Tanzimat Dönemi, Osmanlı tarihinde yeni bir dönemin başlangıcıdır. Tanzimat-ı Hayriyye adıyla da anılan bu dönem, Türk yenileşme tarihinin önemli bir dönüm noktasıdır. Bu dönemde Osmanlı Devleti’nin, Orta Çağ’a ait bir devlet yapısından, hukuki manada yeni ve çağdaş bir devlet yapısına doğru ilk adımını attığı görülmektedir. Bu amaçla devletin siyasi, sosyal, askerî ve kültürel alanlarda kötü gidişatını önlemek için daha geniş reformlar yapılmıştır.

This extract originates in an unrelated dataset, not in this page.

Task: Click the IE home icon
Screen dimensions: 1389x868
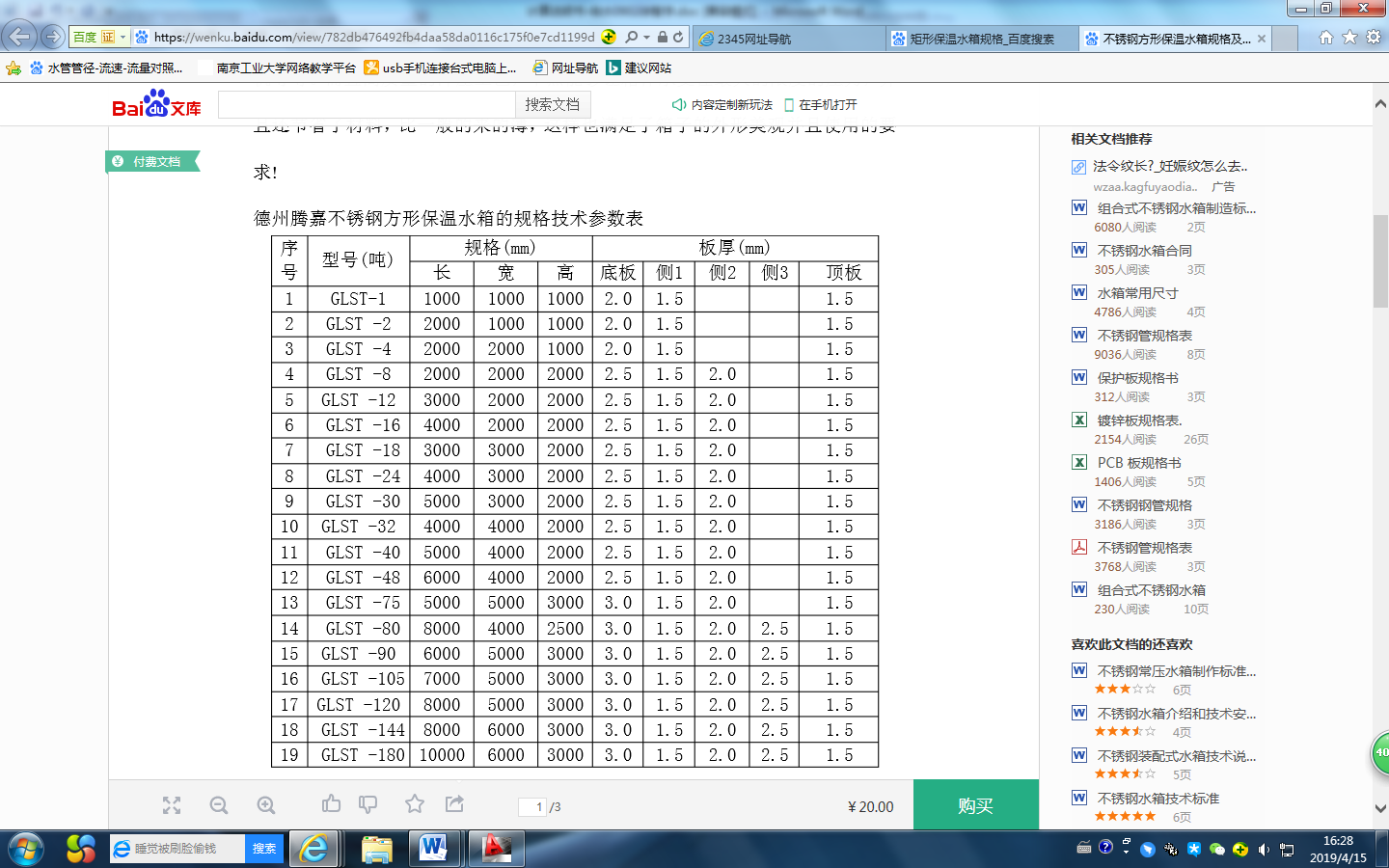Action: (1326, 38)
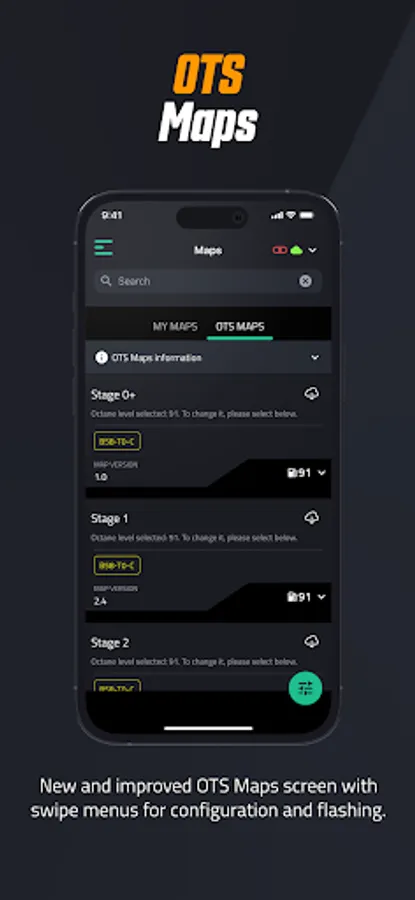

Kırım Savaşı ve Paris Kongresi (1856)

Kırım Savaşı, Rusya’nın geleneksel sıcak denizlere inme siyasetini gerçekleştirmek üzere harekete geçmesiyle başlamıştır. Ancak Rusya’nın yarattığı tehlike diğer Avrupalı büyük devletlerin de çıkarlarına dokunduğundan, bu devletler Osmanlı Devleti’nin yanında yer alarak Rusya’ya karşı birlikte hareket etmişlerdir. Yapılan savaşta Rusya yenilmiş ve sonuçta 1856 Paris Antlaşması imzalanmıştır.

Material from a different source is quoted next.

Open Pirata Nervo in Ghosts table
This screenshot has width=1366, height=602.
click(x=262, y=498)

Islahat Fermanı (18 Şubat 1856)

Tanzimat Fermanı ile azınlıklara tanınan hakları yetersiz ve verilen sözlerin de gerçekleşmemiş olduğunu iddia eden Batılı devletler, 1856 tarihli Paris Konferansı öncesinde, Osmanlı Devleti'ni Rusya’nın müdahalelerine karşı korumanın bedeli ve Avrupa devletleri topluluğuna kabulün ön şartı olarak, yeni bazı isteklerde bulunmuşlardır. İngiltere, Fransa ve Avusturya kendi aralarında çeşitli görüşmeler yaparak bazı kararlar almıştı. Bu kararların başında Islahat Fermanı’nın ilanı gelmekteydi.

I. Meşrutiyet Dönemi (23 ARALIK 1876-23 TEMMUZ 1908)

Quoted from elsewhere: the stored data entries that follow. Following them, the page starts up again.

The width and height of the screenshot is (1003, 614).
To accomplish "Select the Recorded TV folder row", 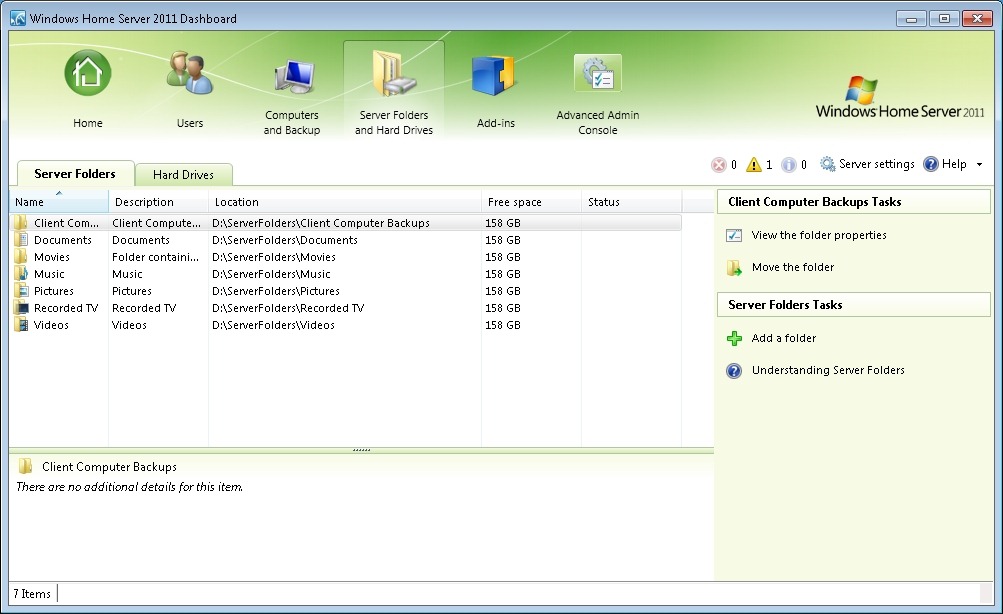I will [65, 308].
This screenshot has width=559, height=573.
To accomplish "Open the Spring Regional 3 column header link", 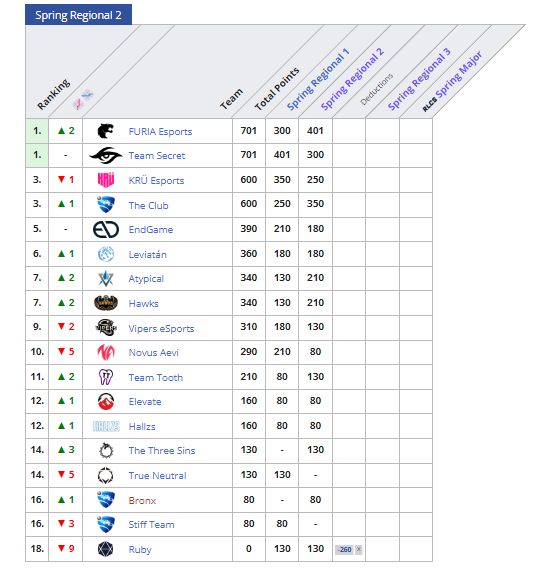I will (419, 79).
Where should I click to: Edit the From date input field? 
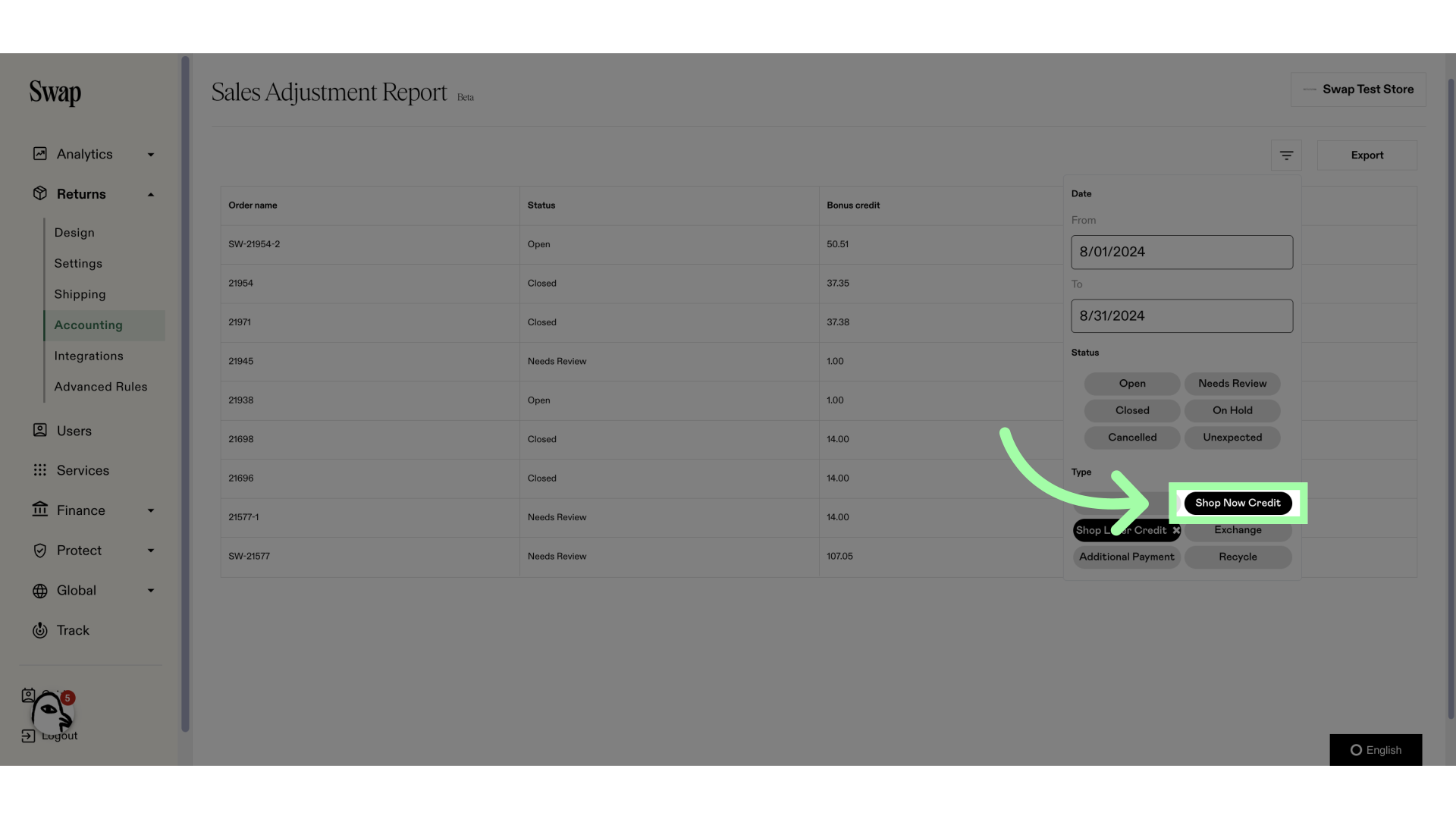click(x=1182, y=252)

Devleti kurtarmak için Tanzimat Dönemi'nde çok önemli reformlar yapıldı. Ancak bu reformlar da beklentileri karşılamadı. Yeni yetişen kuşak, ülke sorunlarının kişi egemenliğine dayanan mutlak monarşi ile çözülemeyeceği kanaatindeydi. Bunlar parlamentoya dayalı meşruti bir yönetimi savunuyorlardı. Onlara göre Osmanlı Devleti’nde meşrutiyet ilan edilip, Meclis’e azınlıkların temsilcileri katılırsa, ayrılıklar giderilir ve bir Osmanlı milleti oluşturulabilirdi. Böylece Avrupalı devletler, Osmanlı Devleti’nin iç işlerine karışamayacak, ülke içerisindeki karışıklıklar da önlenmiş olacaktı.

Kanûn-ı Esâsî

İlk Türk anayasası olarak kabul edilen Kanûn-ı Esâsî, Osmanlı aydınlarının baskıları sonucunda 23 Aralık 1876 tarihinde ilan edilmiştir. Mithat Paşa, anayasal bir düzene geçildiği takdirde Avrupalı devletlerin müdahalelerinin ortadan kalkacağına inanıyordu. Kendisi Kanûn-ı Cedit adıyla bir anayasa taslağı da hazırlamıştı. Ancak II. Abdülhamit bunu kabul etmedi. Fransız Anayasası'nı çevirterek danışmanlarına ve bakanlarına inceletip yeni bir anayasa taslağı hazırlattı.

Bu anayasa, hazırlanış bakımından halkın temsilcilerinden oluşan bir meclisin ürünü olmayıp, tamamen padişahın iradesinden kaynaklandığı için bir ferman anayasası olarak değerlendirilmektedir.

Düyûn-ı Umûmiye (Genel Borçlar İdaresi)

1854-1876 yılları arasında devlet sürekli olarak elverişsiz şartlarla borçlanarak bir dış borç batağına saplanmıştı. Osmanlı Devleti’nin 1875 yılına gelindiğinde 200 milyon sterlin dış borcu vardı.

Muharrem Kararnamesi adı verilen bir yönetmelikle, Osmanlı borçları birleştirildi ve 20 Aralık 1881’de “Düyûn-ı Umûmiye ” yönetimi denilen bir idare kuruldu.